_WHAT THE EXERCISE ASKS:_ How many lines in the entries below contain the string "Instruction", matching case exactly? Reply with the number alone.
*** PROVIDED ENTRIES
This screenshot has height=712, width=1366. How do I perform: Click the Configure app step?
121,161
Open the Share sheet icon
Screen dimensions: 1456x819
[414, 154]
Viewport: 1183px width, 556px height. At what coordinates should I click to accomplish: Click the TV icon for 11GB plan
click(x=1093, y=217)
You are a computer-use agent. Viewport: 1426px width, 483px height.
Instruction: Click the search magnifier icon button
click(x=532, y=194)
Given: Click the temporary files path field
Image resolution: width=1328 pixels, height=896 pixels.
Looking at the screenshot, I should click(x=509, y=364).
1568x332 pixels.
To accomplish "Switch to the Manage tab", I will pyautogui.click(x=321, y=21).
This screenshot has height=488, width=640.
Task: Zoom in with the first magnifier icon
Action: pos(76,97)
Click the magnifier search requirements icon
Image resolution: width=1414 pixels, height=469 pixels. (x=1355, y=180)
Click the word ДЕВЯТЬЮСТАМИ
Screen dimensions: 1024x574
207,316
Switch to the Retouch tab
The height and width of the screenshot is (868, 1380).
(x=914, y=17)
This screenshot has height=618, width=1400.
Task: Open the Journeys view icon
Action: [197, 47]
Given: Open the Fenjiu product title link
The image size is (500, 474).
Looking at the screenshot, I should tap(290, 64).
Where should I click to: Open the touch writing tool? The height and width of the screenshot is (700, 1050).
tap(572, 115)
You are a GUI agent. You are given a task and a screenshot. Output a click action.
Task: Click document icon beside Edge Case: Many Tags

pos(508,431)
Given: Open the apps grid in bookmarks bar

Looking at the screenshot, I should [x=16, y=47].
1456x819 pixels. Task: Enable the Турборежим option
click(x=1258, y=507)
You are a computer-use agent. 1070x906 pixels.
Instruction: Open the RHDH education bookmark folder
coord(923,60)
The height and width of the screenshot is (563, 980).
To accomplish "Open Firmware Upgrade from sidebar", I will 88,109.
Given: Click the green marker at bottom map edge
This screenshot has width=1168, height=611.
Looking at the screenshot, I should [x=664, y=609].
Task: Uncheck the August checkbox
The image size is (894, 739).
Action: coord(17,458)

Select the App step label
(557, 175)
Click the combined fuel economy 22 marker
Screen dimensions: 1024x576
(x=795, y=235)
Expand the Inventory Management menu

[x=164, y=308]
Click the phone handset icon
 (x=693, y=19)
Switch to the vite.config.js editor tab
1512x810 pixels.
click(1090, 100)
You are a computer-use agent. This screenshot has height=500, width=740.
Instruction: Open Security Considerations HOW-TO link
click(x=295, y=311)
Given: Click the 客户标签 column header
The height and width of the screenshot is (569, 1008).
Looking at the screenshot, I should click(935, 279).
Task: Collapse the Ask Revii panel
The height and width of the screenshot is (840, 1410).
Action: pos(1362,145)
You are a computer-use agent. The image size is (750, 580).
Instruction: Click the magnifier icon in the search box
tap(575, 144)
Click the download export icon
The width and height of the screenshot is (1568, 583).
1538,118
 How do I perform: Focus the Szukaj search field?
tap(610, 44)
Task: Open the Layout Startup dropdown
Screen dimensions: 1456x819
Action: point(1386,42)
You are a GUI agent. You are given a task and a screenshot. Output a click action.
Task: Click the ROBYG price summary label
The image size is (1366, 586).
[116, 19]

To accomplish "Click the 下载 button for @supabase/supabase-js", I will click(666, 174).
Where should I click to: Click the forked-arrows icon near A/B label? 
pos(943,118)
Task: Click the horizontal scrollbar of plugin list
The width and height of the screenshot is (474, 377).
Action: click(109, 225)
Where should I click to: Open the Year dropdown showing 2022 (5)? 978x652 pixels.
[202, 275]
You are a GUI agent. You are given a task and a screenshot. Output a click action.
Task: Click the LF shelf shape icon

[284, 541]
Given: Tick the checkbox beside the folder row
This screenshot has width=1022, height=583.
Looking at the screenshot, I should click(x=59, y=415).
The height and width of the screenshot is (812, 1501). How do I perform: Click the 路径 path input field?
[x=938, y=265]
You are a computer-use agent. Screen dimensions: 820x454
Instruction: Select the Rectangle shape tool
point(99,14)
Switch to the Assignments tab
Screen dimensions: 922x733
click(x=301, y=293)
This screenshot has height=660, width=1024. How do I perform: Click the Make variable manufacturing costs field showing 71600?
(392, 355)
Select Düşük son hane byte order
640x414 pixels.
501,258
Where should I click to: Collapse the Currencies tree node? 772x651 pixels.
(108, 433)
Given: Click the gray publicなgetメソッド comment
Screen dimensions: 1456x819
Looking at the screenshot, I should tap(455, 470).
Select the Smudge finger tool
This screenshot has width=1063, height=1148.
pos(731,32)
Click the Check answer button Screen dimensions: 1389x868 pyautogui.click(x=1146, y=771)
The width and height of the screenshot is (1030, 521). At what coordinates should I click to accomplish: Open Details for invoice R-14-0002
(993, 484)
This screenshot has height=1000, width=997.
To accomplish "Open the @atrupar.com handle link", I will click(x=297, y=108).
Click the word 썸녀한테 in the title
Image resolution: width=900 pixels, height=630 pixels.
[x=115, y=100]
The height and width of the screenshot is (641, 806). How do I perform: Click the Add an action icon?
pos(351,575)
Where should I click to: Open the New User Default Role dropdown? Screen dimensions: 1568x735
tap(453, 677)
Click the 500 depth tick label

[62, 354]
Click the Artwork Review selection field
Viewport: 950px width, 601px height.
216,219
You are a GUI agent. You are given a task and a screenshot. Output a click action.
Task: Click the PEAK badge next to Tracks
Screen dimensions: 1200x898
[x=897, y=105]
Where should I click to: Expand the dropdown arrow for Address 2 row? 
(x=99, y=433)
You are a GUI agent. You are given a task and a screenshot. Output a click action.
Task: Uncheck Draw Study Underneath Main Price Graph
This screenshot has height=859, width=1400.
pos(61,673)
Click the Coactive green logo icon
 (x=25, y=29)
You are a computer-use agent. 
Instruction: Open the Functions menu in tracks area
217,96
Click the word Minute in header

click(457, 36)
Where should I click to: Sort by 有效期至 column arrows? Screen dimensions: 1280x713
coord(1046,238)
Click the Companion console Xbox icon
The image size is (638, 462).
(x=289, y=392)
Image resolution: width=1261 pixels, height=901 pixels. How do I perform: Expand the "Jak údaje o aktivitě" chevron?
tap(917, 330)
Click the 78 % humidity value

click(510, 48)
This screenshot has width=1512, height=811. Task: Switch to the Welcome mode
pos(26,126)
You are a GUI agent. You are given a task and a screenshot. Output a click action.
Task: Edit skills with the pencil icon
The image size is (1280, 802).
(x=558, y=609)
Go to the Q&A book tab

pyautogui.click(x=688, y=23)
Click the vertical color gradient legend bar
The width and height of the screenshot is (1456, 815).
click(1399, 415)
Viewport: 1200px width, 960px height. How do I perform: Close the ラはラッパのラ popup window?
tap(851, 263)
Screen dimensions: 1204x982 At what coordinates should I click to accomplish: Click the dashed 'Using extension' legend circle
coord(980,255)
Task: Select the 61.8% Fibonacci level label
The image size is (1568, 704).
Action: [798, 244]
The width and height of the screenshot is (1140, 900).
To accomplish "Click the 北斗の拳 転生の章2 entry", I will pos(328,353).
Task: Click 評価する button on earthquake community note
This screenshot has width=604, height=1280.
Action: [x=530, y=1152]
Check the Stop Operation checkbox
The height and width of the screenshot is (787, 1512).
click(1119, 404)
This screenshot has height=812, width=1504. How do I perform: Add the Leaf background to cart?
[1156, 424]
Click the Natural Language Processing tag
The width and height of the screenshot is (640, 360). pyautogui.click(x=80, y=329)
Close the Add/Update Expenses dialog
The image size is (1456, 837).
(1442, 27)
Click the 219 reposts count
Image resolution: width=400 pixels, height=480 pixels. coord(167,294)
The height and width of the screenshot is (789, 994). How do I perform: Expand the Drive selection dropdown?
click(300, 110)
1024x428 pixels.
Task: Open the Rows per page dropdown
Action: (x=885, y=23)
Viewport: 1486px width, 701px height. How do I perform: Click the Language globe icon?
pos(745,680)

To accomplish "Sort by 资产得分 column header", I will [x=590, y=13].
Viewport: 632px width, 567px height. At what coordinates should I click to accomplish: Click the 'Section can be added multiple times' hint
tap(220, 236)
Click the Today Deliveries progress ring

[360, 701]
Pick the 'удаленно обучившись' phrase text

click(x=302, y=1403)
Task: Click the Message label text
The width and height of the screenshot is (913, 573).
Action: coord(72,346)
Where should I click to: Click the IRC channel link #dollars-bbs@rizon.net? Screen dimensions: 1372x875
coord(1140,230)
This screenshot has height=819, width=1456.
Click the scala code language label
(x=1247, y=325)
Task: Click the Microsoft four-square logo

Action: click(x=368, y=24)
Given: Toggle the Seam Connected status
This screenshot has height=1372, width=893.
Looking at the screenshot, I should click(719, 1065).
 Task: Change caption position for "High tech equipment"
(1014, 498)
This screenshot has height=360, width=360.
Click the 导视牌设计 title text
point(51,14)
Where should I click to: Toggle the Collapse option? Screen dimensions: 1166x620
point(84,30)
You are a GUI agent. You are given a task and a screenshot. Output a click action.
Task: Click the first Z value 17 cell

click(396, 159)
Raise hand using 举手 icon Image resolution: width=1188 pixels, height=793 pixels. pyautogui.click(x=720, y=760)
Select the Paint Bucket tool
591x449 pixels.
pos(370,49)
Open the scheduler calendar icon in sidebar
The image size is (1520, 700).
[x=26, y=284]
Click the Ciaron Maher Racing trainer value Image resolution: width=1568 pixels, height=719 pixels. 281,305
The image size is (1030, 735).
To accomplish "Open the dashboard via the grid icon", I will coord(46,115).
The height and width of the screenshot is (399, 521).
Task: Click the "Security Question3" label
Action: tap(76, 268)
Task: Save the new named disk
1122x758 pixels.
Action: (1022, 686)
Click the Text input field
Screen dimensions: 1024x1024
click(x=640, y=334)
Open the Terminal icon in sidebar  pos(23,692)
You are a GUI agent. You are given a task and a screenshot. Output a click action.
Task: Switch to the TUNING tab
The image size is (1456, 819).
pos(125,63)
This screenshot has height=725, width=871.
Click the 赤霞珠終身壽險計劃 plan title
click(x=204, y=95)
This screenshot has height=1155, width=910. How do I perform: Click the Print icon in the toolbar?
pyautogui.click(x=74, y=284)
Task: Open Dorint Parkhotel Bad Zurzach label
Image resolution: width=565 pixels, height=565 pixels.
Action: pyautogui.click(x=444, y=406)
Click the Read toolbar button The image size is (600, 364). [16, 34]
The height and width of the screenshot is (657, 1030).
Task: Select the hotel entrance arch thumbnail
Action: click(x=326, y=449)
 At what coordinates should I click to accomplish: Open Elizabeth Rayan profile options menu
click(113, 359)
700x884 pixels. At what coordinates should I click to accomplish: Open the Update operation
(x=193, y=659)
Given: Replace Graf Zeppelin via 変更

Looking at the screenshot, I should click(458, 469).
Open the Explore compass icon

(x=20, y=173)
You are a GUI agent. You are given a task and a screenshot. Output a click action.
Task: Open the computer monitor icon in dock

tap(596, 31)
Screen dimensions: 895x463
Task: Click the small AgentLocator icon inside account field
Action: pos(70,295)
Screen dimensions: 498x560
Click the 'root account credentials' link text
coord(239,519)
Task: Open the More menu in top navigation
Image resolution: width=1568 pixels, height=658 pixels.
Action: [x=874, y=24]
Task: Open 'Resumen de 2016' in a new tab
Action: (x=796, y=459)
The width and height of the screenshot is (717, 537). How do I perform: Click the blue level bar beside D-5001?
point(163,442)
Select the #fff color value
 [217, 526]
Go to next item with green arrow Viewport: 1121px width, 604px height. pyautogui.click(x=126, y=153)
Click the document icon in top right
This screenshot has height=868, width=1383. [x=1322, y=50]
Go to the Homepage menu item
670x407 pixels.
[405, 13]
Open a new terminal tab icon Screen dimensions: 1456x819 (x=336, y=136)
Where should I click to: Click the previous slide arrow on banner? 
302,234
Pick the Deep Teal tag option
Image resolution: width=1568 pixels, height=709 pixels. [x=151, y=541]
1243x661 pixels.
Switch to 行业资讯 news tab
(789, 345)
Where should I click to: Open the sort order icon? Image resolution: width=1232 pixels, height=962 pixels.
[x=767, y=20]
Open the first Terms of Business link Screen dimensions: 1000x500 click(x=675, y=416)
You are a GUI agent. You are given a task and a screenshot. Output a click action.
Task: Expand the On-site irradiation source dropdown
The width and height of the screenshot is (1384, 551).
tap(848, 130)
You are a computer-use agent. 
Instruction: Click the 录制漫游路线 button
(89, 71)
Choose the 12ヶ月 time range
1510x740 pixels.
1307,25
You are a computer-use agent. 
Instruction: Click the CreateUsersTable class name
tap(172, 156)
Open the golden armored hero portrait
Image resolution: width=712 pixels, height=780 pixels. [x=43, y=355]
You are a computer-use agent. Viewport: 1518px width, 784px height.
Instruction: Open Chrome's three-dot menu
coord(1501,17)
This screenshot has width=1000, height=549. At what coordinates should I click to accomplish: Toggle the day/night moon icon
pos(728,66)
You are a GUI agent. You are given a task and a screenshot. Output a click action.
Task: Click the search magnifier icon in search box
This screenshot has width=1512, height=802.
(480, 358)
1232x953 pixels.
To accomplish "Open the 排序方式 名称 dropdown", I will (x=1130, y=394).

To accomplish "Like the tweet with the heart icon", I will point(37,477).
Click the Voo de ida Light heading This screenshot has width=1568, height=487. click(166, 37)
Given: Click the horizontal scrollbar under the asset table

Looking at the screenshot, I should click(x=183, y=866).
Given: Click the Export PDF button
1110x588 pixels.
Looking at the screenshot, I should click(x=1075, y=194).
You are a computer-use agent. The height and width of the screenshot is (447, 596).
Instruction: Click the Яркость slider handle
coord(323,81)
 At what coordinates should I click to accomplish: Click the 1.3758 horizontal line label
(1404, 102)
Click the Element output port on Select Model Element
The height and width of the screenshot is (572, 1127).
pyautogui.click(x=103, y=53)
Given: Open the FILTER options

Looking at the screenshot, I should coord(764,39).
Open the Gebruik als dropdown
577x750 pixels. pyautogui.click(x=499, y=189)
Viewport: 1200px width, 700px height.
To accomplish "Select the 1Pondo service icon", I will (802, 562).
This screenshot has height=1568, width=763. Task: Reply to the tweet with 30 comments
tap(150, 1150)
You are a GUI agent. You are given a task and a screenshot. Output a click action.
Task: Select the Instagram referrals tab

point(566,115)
******
_ANSWER IN FULL:_ 10